• Source material:
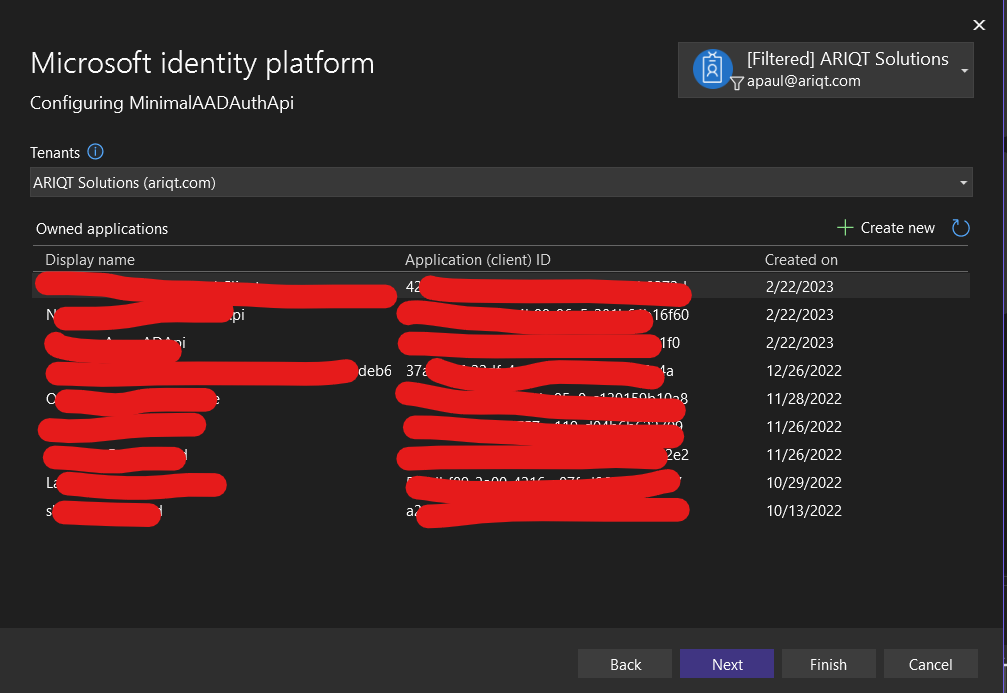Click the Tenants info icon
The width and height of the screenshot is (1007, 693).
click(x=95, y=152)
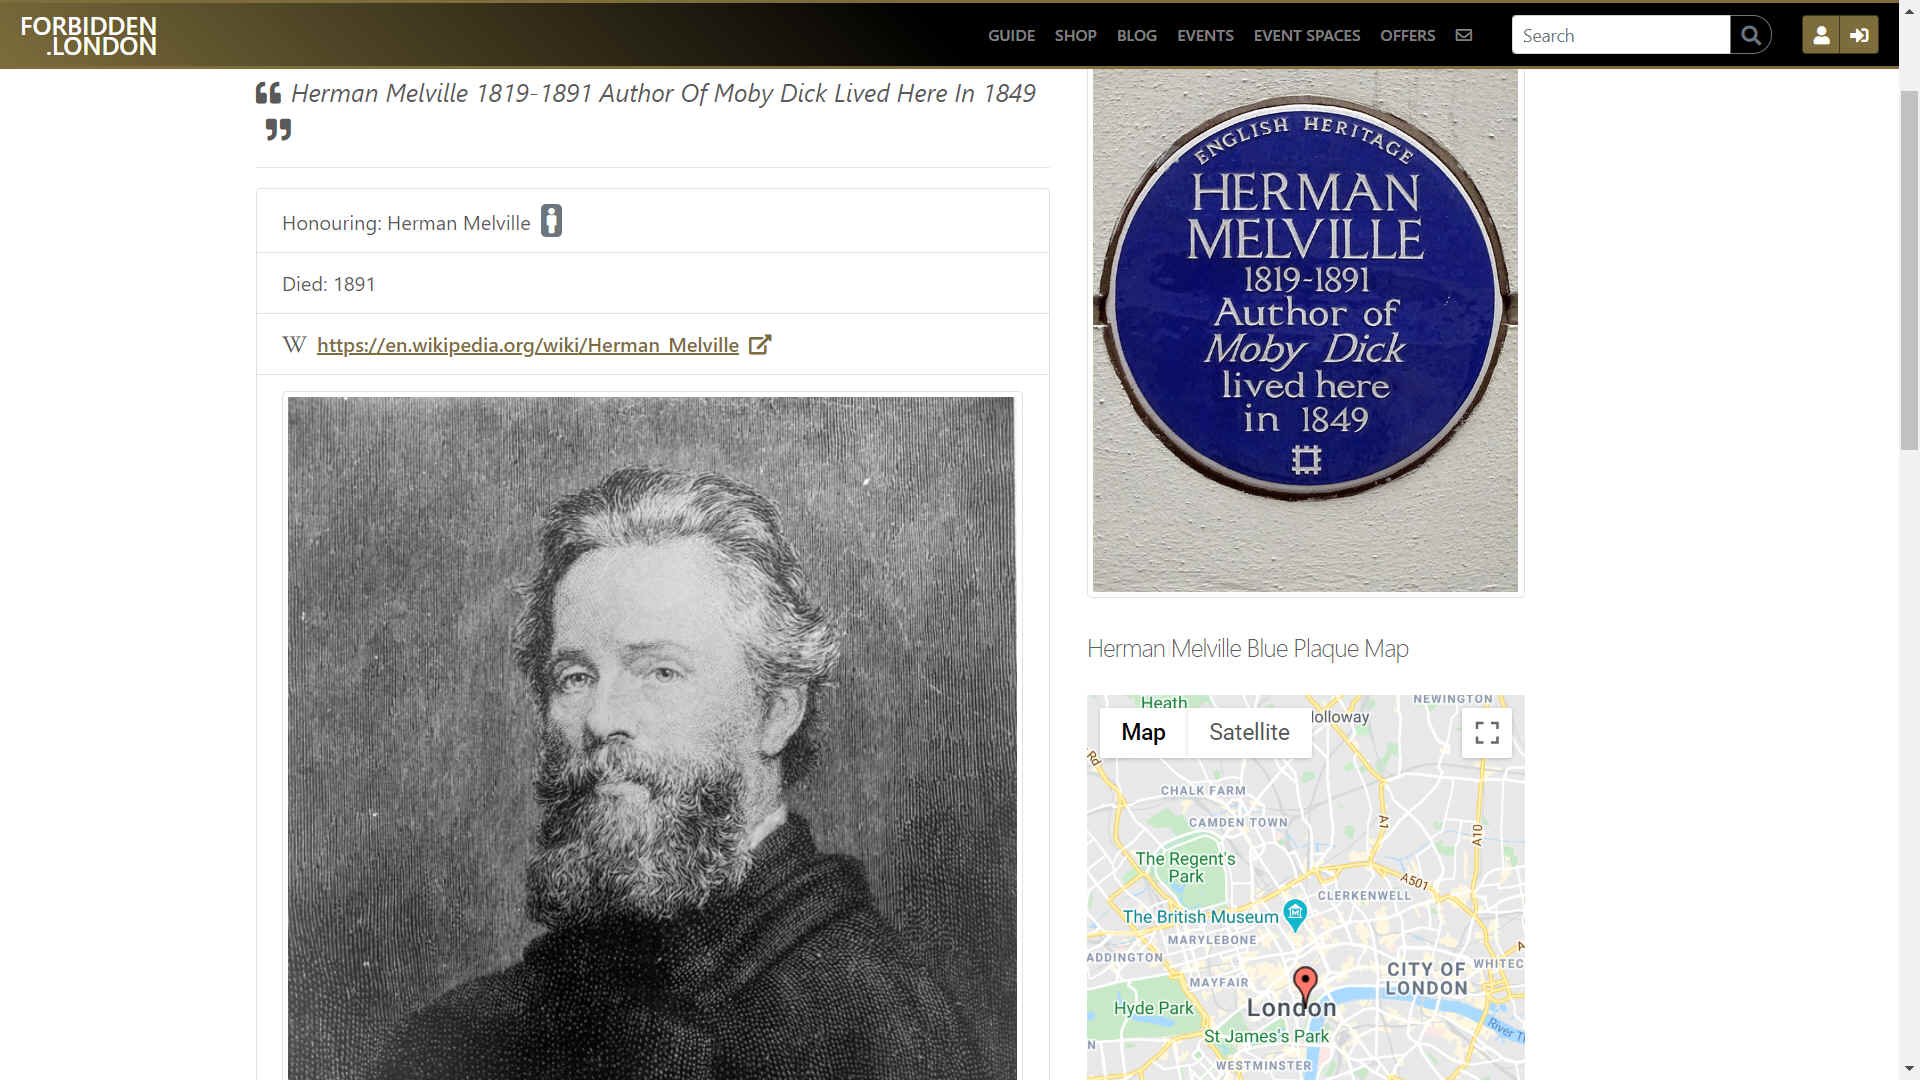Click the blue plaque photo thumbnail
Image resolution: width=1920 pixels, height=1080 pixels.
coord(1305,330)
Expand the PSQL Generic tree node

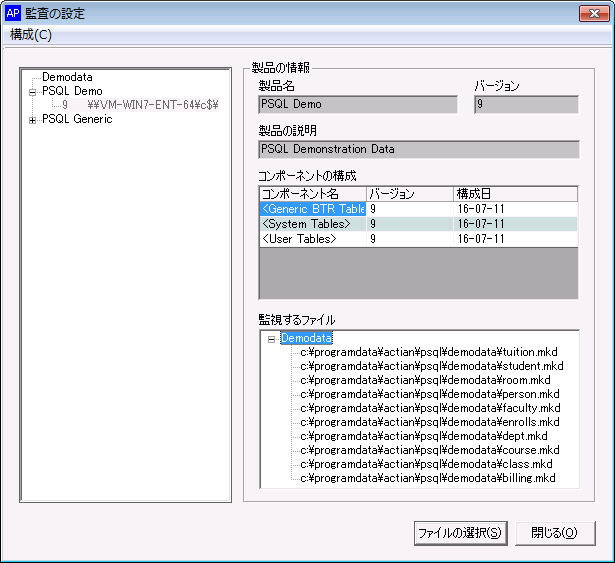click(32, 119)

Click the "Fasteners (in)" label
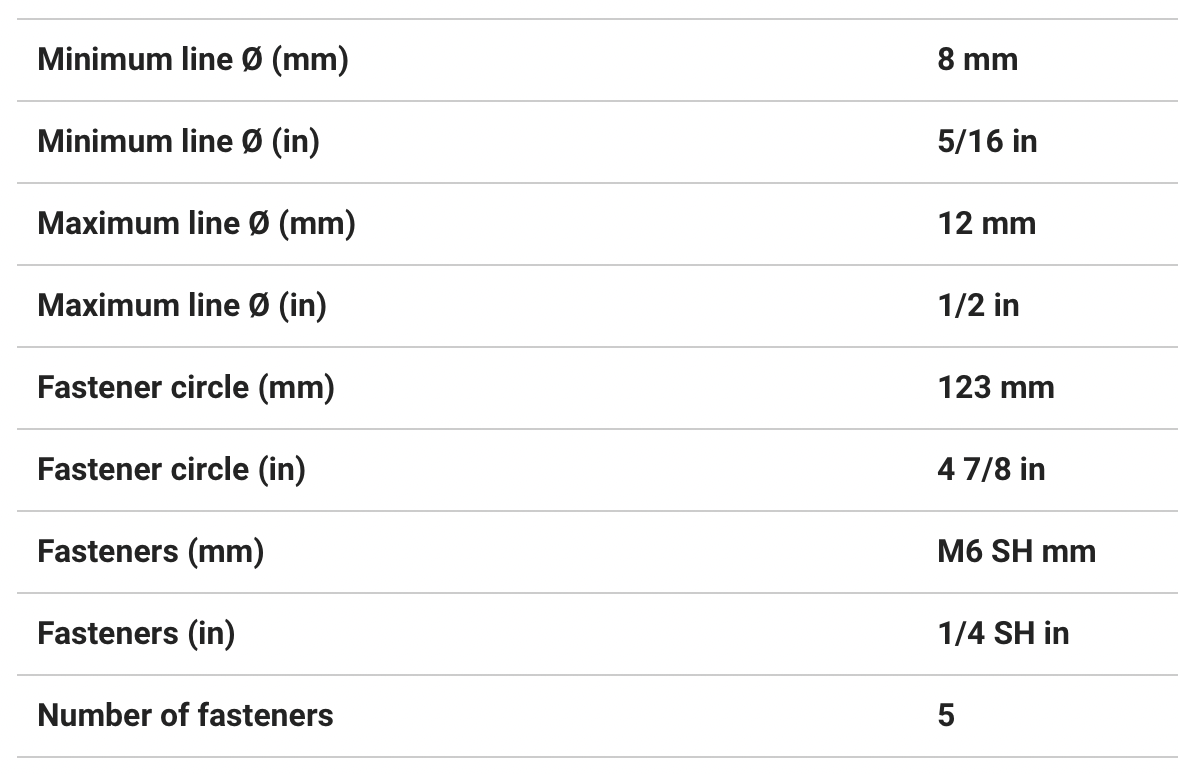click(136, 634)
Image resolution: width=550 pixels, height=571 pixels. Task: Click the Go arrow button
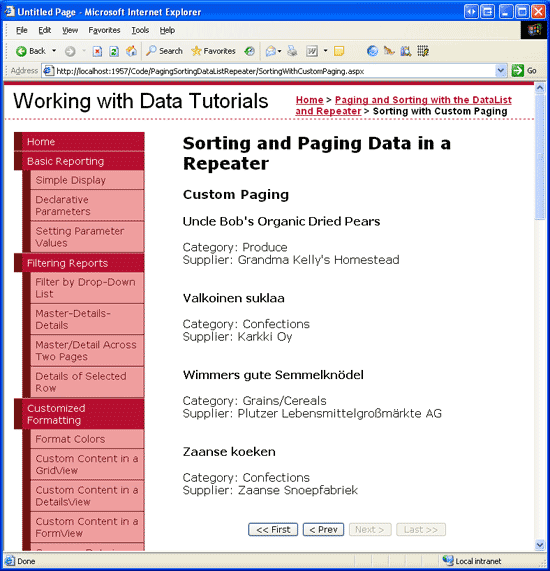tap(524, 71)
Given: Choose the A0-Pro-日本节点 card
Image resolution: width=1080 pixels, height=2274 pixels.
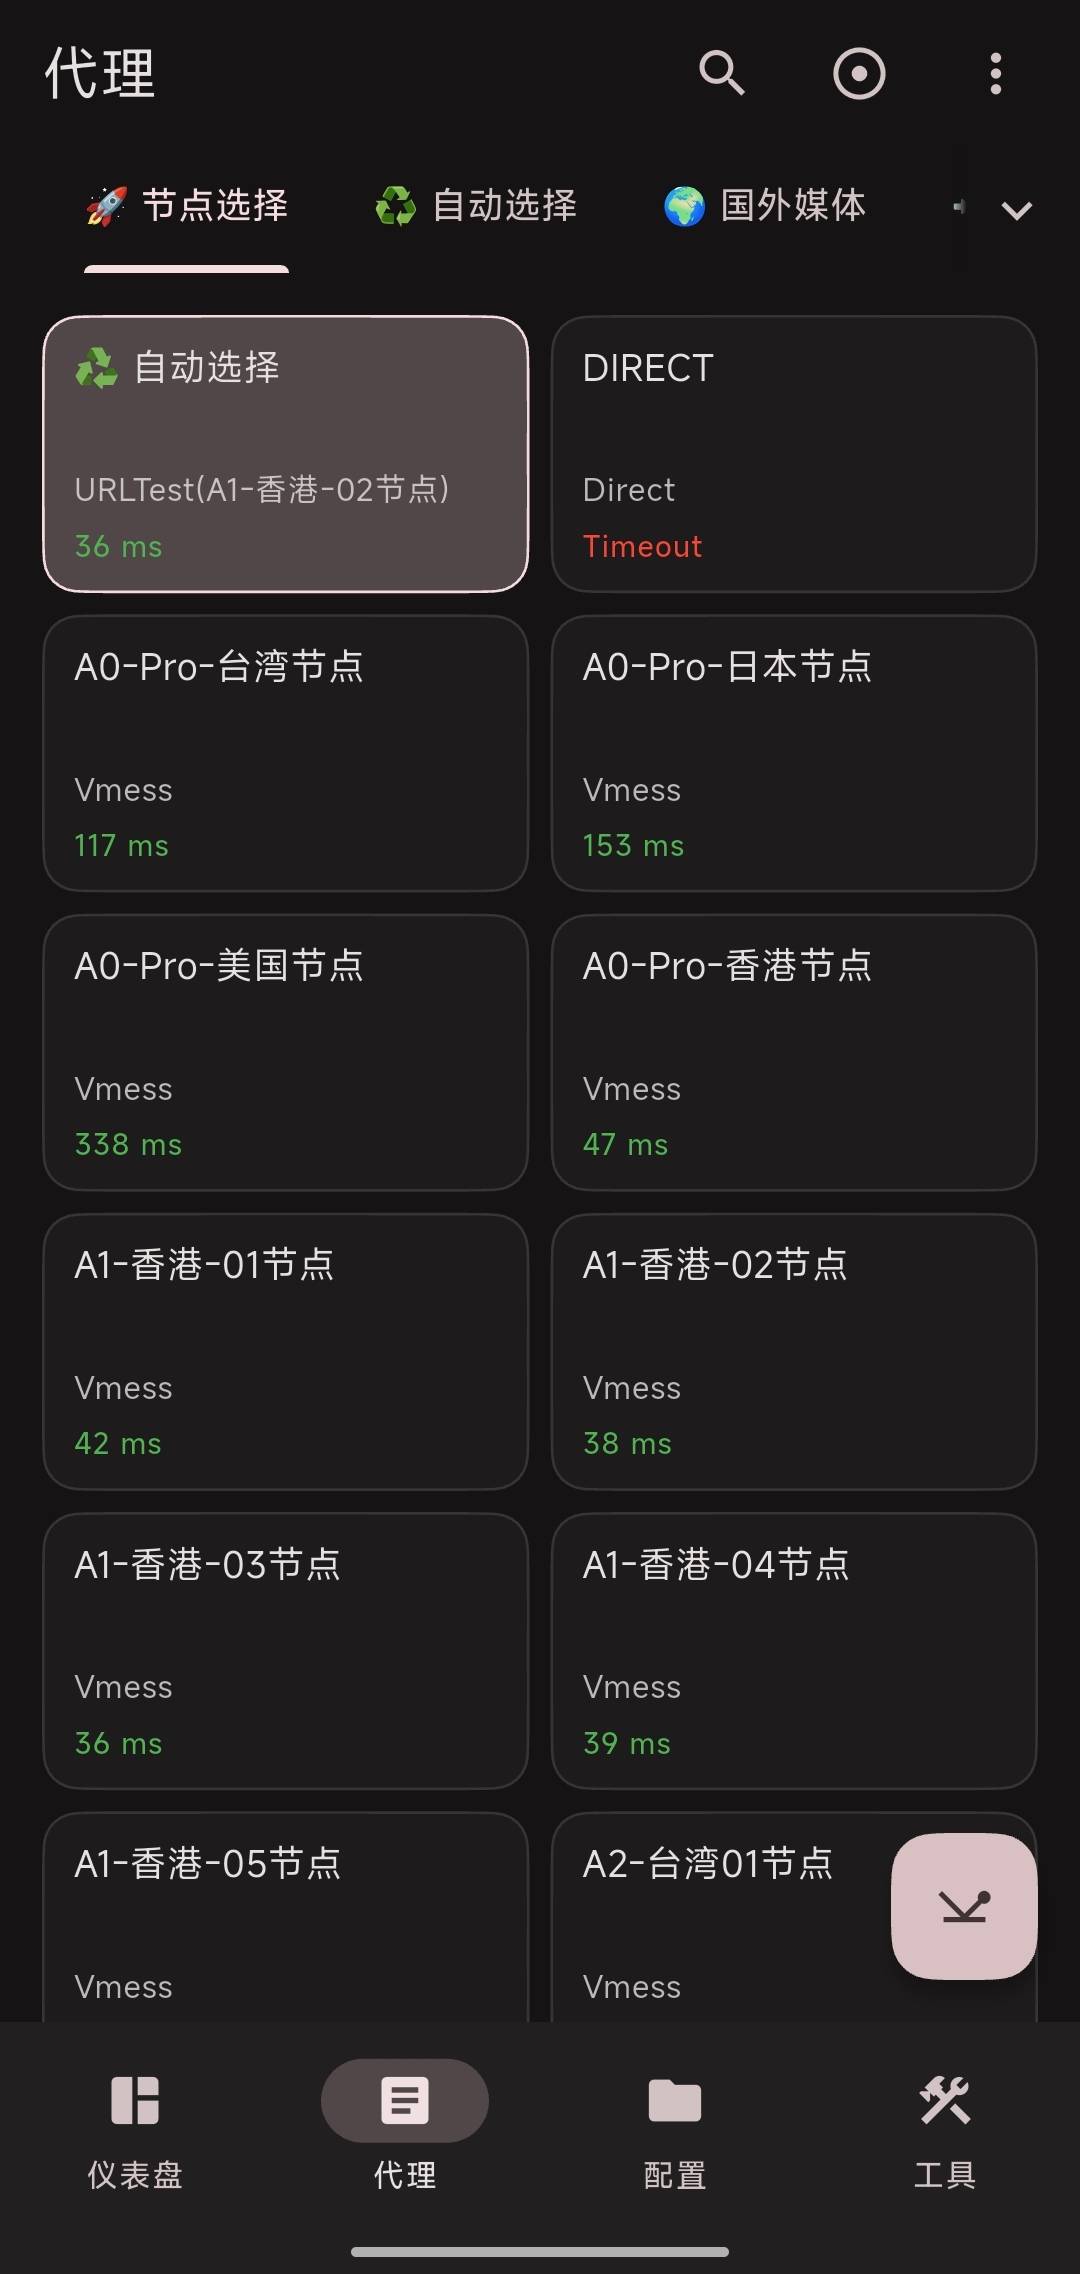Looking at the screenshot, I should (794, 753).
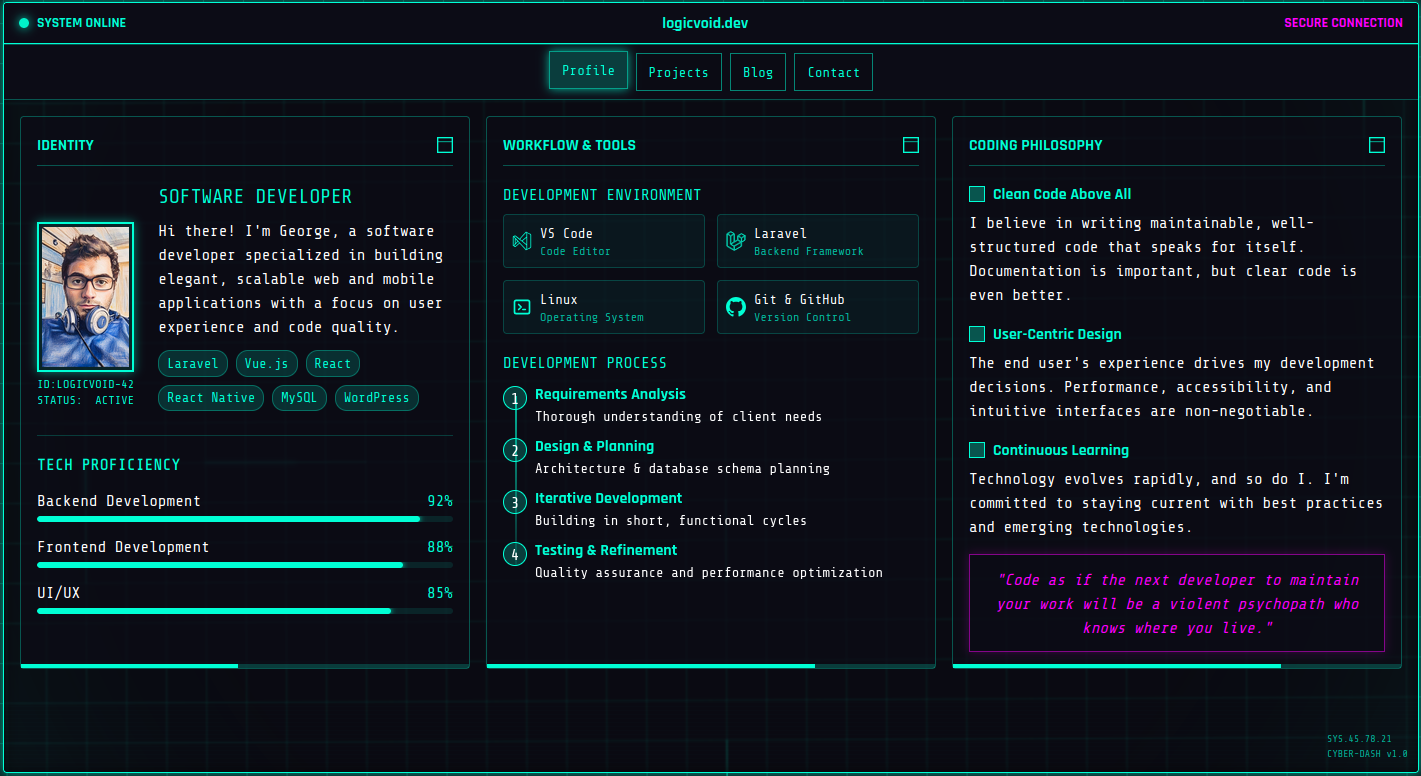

• Exercise: Each line from the one with "Expand the PSQL Generic tree node" through the final line of the records must be copied exactly, with no pictures and no additional lines.

• Answer to this problem:
Expand the PSQL Generic tree node

click(32, 119)

Click the "Fasteners (in)" label
click(136, 634)
Image resolution: width=550 pixels, height=571 pixels. Task: Click the Go arrow button
tap(524, 71)
Given: Choose the A0-Pro-日本节点 card
Image resolution: width=1080 pixels, height=2274 pixels.
Looking at the screenshot, I should (794, 753).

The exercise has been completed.